In the particular issue I'm debugging at the moment, the object relationship is SUPPOSED to be:

stack : item
stack : pool : store : weak cache : item

and since the stack is holding a strong reference to the item, it shouldn't go away and be re-created, but somewhere in there there's a mistake.

Is there any common pattern, either for implementing or debugging these kinds of "this object can be garbage collected back to storage but it really only exists once" kind of things?

Crouching Database, Hidden Transaction

Today I actually discovered BSDDB. I can't believe I missed this. It's an efficient, in-process, open-source, simple, transactional database which does almost everything I have ever wanted a database to do. For free.

I read the transaction store documentation at sleepycat's site, and discovered that bsddb does things I hadn't even considered - for example, it is possible to transactionally move a non-database file using the bsddb API. I realize that this may not mean much to anyone but me, but I was so moved by that possibility that I nearly cried.

This discovery is both exciting and terrifying. Allen and I ran into this together, pair programming and attempting to reconcile the highly single-process logic in the current Quotient with the highly multi-process logic in the new QQ (Quotient Queues) module we're integrating. After looking at one particular function that was obviously fragile and could lose data at several points, we decided we needed to solidify and centralize our transaction processing into a single place. Since we knew that BSDDB had "some transaction support", we figured we could use it for what we needed.

We got more than we bargained for. One of the first things that we discovered that we had previously mis-read the documentation: we believed that BSDDB was single-process, based on the fact that their documentation talked about multi-reader access only being available for non-transactional data stores, and other areas referred to "threads of control".
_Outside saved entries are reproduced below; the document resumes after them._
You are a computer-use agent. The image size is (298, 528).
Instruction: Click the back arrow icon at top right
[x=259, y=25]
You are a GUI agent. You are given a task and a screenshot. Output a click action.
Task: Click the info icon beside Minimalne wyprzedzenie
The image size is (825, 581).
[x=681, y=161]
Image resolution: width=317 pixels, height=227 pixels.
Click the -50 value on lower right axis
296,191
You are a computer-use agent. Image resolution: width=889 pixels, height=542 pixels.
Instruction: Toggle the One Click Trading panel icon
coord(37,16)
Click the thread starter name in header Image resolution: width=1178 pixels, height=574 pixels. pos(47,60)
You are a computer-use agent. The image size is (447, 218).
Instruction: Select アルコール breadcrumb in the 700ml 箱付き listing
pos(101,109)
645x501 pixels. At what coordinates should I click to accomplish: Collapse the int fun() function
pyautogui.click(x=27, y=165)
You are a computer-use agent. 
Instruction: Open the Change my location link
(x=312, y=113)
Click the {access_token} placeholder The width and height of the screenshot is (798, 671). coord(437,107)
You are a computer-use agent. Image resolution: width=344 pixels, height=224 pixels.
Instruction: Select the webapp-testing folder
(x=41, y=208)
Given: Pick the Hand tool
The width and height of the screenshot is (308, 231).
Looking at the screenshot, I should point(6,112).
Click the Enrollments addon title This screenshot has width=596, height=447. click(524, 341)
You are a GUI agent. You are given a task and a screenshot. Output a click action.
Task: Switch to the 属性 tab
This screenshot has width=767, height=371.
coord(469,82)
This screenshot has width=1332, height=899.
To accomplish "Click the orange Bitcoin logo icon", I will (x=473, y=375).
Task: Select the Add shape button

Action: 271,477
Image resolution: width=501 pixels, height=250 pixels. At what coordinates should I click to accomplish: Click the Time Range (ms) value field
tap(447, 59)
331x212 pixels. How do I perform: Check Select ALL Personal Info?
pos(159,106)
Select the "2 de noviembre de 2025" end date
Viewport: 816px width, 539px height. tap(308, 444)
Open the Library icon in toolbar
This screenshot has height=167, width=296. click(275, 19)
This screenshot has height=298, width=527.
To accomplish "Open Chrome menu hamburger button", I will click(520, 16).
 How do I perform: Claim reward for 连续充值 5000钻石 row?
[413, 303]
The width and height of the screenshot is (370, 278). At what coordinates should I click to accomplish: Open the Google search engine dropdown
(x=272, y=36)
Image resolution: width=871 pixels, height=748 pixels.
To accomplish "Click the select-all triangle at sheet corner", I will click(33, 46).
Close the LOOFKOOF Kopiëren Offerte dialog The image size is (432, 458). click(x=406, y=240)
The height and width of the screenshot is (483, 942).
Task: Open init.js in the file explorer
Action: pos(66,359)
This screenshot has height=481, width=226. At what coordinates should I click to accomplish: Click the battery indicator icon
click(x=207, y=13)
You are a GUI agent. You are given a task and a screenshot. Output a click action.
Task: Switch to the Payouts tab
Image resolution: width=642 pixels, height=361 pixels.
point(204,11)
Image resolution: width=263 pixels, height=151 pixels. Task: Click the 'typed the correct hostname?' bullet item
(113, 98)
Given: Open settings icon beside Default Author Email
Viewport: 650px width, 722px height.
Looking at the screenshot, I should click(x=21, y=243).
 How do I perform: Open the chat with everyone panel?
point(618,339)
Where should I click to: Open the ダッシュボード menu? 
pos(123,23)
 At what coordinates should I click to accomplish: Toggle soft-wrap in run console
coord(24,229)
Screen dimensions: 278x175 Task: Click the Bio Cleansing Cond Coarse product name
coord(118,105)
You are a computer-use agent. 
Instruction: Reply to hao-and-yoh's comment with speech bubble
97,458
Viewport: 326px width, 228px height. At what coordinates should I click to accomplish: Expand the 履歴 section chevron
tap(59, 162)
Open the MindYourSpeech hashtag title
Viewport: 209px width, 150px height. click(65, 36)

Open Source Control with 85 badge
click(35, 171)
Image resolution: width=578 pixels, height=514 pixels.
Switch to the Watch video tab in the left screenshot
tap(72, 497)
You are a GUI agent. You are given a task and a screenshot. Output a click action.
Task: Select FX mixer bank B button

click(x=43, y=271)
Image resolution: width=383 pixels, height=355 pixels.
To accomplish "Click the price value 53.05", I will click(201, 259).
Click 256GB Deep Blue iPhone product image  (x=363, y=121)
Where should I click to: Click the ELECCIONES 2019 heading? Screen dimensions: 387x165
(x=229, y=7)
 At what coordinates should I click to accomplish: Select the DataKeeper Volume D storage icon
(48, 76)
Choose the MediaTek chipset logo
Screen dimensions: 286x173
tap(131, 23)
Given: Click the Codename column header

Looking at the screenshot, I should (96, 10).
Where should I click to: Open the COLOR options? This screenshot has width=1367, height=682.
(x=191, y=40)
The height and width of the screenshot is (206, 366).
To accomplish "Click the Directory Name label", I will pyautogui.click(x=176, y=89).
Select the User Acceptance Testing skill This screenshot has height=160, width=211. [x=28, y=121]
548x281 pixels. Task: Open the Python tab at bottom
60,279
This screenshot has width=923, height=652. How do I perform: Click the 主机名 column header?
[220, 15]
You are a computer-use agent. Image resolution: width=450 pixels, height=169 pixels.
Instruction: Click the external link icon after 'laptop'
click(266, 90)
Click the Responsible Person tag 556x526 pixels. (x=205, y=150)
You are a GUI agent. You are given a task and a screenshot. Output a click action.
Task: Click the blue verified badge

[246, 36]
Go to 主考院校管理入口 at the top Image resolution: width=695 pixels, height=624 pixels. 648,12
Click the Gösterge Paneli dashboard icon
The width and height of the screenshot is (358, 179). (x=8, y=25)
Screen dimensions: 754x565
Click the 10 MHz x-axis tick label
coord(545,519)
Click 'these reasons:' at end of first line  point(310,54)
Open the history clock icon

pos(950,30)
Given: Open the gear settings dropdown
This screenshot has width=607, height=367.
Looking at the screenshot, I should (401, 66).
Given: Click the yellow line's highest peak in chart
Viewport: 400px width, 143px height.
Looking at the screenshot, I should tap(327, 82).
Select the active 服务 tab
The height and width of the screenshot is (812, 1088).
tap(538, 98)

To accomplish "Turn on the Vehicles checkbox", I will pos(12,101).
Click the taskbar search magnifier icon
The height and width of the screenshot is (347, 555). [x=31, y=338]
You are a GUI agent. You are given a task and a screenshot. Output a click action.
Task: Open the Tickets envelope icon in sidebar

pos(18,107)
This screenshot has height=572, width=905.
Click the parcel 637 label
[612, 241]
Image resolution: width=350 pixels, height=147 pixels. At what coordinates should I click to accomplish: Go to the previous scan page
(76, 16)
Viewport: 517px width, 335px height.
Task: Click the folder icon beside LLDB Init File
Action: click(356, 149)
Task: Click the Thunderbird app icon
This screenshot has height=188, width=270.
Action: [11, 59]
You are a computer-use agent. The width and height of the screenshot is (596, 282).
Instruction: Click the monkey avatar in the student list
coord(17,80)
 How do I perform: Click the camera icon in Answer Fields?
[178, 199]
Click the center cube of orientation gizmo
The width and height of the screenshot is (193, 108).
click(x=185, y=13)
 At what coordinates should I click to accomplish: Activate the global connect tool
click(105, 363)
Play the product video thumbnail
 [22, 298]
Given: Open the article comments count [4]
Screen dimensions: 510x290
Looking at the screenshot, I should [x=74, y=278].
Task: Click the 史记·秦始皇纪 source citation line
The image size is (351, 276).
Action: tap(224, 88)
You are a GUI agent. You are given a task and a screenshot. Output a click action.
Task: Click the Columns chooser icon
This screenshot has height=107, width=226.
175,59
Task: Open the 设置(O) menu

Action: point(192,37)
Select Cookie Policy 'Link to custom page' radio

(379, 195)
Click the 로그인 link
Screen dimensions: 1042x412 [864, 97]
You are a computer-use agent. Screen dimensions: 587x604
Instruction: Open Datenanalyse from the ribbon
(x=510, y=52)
It turns out that it's perfectly usable from multiple processes simultaneously. "Thread of control" actually means "process, thread, or other encapsulation of a program counter" the way they use it in their documentation.

So, on the one hand, it will make the incredibly arduous task of making our central data store 100% reliable much, much easier than it previously was. Rather than being an ongoing task with many threads left hanging, it will be almost completely done when we finish this refactoring. On the other, this increases the amount of changes we have to get done for this release - by saturday. This is a much larger snag than I expected to hit at this point, considering that we'd already gotten through a lot of the "hard stuff" - figuring out how to make multi-process communication both transactional and observable from the user interface. (Luckily, much of that work won't be wasted since we will be using it to manage transactions across multiple machines.)